Prüfung, Erhebung, Nachforschung und Umfrage, so kann der Begriff Sondierung laut Duden auch übersetzt werden. Das müssen die Gesprächs-, nicht Verhandlungspartner der CDU, CSU und SPD immer im Hinterkopf haben, wenn sie ab heute darüber nachdenken, ob eine Neuauflage der GroKo sinnvoll ist. Immerhin sitzen am runden Tisch die Wahlverlierer der September-Bundestagswahl. Anders ausgedrückt: Die letzte GroKo wurde deutlich abgewählt. Dass Jamaika (CDU/CSU/FDP/GRÜNE) nicht zustande kam, ist dem Schmierentheater von Lindner und Kubicki (FDP) zu verdanken. Sie haben 4 Wochen zum Schein sondiert und verhandelt. Verantwortungslos, so das Urteil der Beobachter. Nun also wieder GroKo? Die SPD ist in einer schwierigen Lage. Sie will sich einerseits der staatsbürgerlichen Verantwortung stellen, andererseits muss sie aufpassen, nicht zwischen den anderen Parteien zerrieben zu werden. Mit einem Wähleranteil von 20 Prozent ist die Schmerzgrenze erreicht. Die SPD-Mitglieder blicken gespannt ab heute nach Berlin. Nach einer Woche Sondierung wird die SPD-Führung eine Empfehlung an die SPD-Basis formulieren. Am 21. Januar entscheidet dann ein Sonderparteitag in Bonn, ob Koalitionsverhandlungen aufgenommen werden sollen. Das wird eine Zerreisprobe für die SPD. Die Erwartung an der Basis? No GroKo scheint noch zu überwiegen.
Eigener Bericht
Veröffentlicht am 07.01.2018
Ein Einwurf aus Rhade
Die Werte der EU werden von ihm mit Füßen getreten. Die Pressefreiheit wird eingeschränkt. Die Gerichte verlieren ihre Unanhängigkeit. Victor Orban, umstrittener Regierungschef in Ungarn ist für die Erosion der EU mitverantwortlich. Und die CSU lädt ihn zur Klausurtagung und wertet ihn damit noch auf. Peinlich und unappetitlich. Am Sonntag beginnen die Sondierungsgespräche mit der SPD, ob eine neue GroKo möglich ist. Mit dieser CSU? Die Skepsis wird größer, wenn nicht sogar unüberwindbar.
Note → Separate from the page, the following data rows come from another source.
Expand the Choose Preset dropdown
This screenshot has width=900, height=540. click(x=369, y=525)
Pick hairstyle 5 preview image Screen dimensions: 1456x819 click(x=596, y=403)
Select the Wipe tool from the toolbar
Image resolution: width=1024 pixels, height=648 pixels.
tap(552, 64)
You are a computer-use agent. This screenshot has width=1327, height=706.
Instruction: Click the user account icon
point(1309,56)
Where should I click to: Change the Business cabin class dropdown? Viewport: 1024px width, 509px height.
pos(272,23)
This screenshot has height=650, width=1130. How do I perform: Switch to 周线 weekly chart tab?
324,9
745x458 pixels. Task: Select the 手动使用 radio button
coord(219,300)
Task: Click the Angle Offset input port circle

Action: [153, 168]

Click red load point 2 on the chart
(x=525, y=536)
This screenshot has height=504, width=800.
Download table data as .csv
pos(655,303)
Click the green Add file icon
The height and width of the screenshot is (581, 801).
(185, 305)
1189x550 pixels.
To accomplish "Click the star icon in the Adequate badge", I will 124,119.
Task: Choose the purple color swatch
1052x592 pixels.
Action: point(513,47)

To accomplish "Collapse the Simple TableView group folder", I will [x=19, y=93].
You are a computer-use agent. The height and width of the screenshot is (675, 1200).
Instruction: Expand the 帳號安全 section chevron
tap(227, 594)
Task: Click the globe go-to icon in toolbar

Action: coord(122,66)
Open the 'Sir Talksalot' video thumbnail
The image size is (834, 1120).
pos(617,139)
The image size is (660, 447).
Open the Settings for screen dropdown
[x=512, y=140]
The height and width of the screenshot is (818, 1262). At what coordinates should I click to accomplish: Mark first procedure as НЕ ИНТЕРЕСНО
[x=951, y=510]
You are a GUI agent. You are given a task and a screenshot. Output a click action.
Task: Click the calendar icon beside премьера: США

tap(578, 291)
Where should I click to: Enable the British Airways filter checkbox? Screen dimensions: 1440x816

Veröffentlicht am 06.01.2018
Theaterjugendring soll Lücke im Dorstener Kulturangebot schließen
Zu einer lebens- und liebenswürdigen Stadt gehört, neben Arbeitsplätzen, guten Verkehrsverbindungen, attraktiven Bildungs- und Freizeiteinrichtungen, auch ein breit gefächertes städtisches Kulturangebot. Und genau hier hat die Rhader SPD erkannt, dass bei der wichtigen Altersgruppe 12 bis 16 in Dorsten eine Lücke klafft. Ihr Antrag auf dem letzten Dorstener SPD-Parteitag wurde einstimmig angenommen. Jetzt hat die SPD-Stadtratsfraktion den Kulturausschuss aufgefordert, für die Umsetzung zu sorgen. Wir berichten, wenn der Fachausschuss getagt hat.
Eigener Bericht
Veröffentlicht am 06.01.2018
„Mit Musik geht alles besser“ – Ein guter Start ins Jahr 2018 ist garantiert
Traditionell lädt die Rhader Schützenkapelle zum Neujahrskonzert alle Rhaderinnen und Rhader in die örtliche Turnhalle, die dann zum großen Konzertsaal eingerichtet wird. An 6. und 7. Januar wird jeweils ab 17 Uhr erst das Jugendorchester, danach die gesamte Schützenkapelle in großer Besetzung für beste Stimmung sorgen. Ein kulturelles Highlight in unserem Stadtteil. Die große Nachfrage nach Karten, es kommen nämlich viele Besucher auch aus der gesamten Region, hat bereits eingesetzt. Die Rhader Sozialdemokraten wünschen den Musikern viel Erfolg und einen Riesenapplaus der Besucherinnen und Besucher. Verdient haben sie ihn bereits im Vorfeld.